Bryant Study: Quonset
Has Big Impact on Rhode Island
Quonset Business Park's economic impact on the State of Rhode Island goes much further than just the 175 companies and 9,100 full and part-time employees working here. That's the focus of a report issued earlier this year from Bryant University's John H. Chafee Center for International Business and the Center for Global and Regional Economic Studies.
Using data from 2011, the report shows that economic activity at the Quonset Business Park benefits other local businesses from the direct purchases at the Park, as well as from the purchases of locally produced goods and services that arise from the income derived by employees at the Park. Further, other local firms require more labor and inputs to meet rising demand for their output, which has been stimulated by Quonset Business Park economic activity.
Among the key figures from the report, which utilized data from 2011:
- Quonset Business Park generated a total of 18,537 full-time equivalent (FTE) jobs in Rhode Island, from which 7,634 were direct FTE jobs (Full-time equivalent aggregate of the 8,800 full and part-time employees at the Park in 2011 when the study was done.) and 10,903 were induced FTE jobs.
- Quonset Business Park created $956.5 million in income for Rhode Island households. Direct earnings totaled $397.7 million and induced earnings totaled $558.8 million.
- Quonset Business Park generated $25.5 million in income tax revenues for the State of Rhode Island.
Overall, the report estimates that by 2021 the existing and future buildout impact of economic activity at Quonset could generate just under 33,000 FTE direct and induced jobs, over $1.5 billion in income for households, and about $40 million in income tax revenues for the State. If corporate taxes accrued to the state, property taxes and payments-in-lieu-of-taxes accrued to the town were also considered, the total tax revenue would greatly exceed the $40 million estimate.
To read the full report, click here.
After 23 Years, Pete Holmander
Bids Adieu to Quonset
The Quonset Business Park was a much different place when Pete Holmander arrived in 1990. After serving as a police officer in West Greenwich for five years and a carpenter for Electric Boat at their site in Groton for eight years, Holmander was looking for a new challenge. After hearing about an opening from his father, who used to work at Quonset part-time, Holmander applied for a maintenance job at Quonset with the Rhode Island Port Authority.
"It was a totally different place back then," Holmander said. "There were abandoned buildings everywhere, the roads were in rough shape - very little curb appeal."
For the past 23 years, Pete has had an up-close look at the transformation of Quonset Business Park. Starting in a position that was mainly responsible for helping with the maintenance and upkeep of the old Navy buildings on site, Pete climbed the ranks to become Assistant Superintendent of Maintenance for the QDC, a position he has held since 2007. As Holmander explained, the role of the maintenance department has also changed over his tenure.
"Nowadays the focus is much more on public works throughout the park, including the roads, water systems, and grounds keeping," he said.

WHAT NEEDS TO BE DONE
Extend the Quonset Business Park newsletter text past its final sentence, carrying the piece on Pete Holmander forward from his comment about public works.

DATA LINES
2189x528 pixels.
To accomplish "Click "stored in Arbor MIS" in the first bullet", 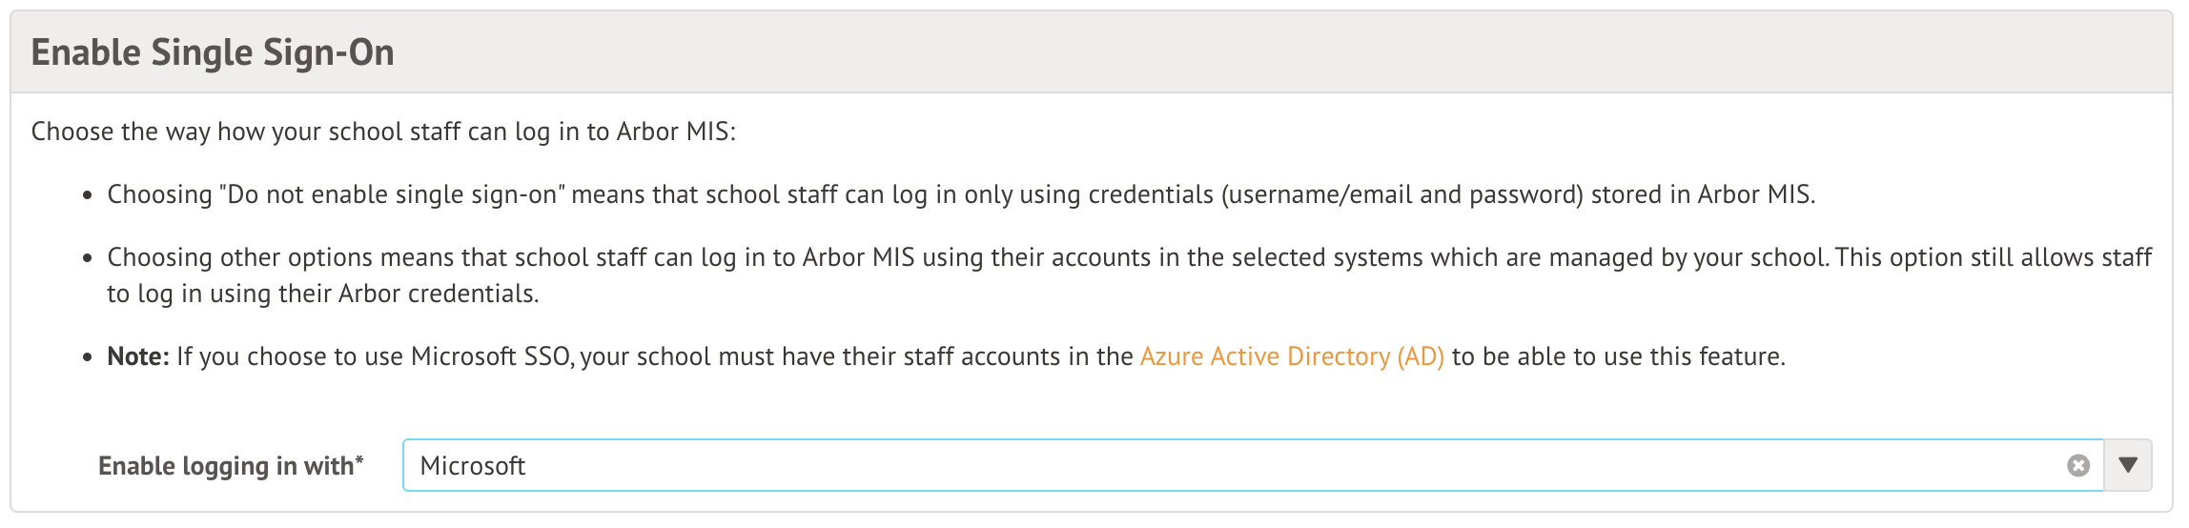I will click(1702, 194).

TASK RESULT
This July, Pete will say "goodbye" to Quonset, when he takes his retirement. He plans to spend more time with his four grandchildren, do a little traveling, and focus on his antique engine collecting and target shooting. But the time Pete spent here is something he will always cherish.
"I'm going to miss the camaraderie of the guys and working with such a great group of people. This place has come a long, long way and it's because of the top notch team they have in place now," Holmander said. "I'm very grateful to the QDC for having given me the opportunity to work at such a terrific job and I always will be."
Steven J. King, Managing Director of the QDC expressed his gratitude, "We've been very fortunate to have had Pete Holmander on this team for the past 23 years, and we congratulate him on his well deserved retirement."
|Rhode Island Fast Ferry Proposes
Quonset to Block Island Service
Rhode Island Fast Ferry
Earlier this month Rhode Island Fast Ferry, Inc. announced that it had applied to the Rhode Island Public Utilities Commission (RIPUC) for a license to operate a high-speed ferry service to Block Island departing from its location at Quonset Business Park.
Owner and President Charles A. Donadio, Jr. said that a fast ferry departing from Quonset Point will attract a new market of visitors to Block Island and encourage more Rhode Island residents and tourists to visit Block Island more frequently.
"Our convenient departure location in Quonset Point avoids all the heavy beach traffic during the busy summer months," Donadio said. "The addition of fast ferry service to Block Island is a natural fit for my company in Quonset. We have the infrastructure in place, the inter-modal connections and the experience to provide a five star fast ferry service to Block Island," he added.
Mr. Donadio said he would invest 6-7 million dollars to build a brand new aluminum catamaran for the service, and the ferries would operate between 2-4 round-trips per day and the 30-mile trip would take approximately 45-50 minutes. To learn more about the announcement, click here.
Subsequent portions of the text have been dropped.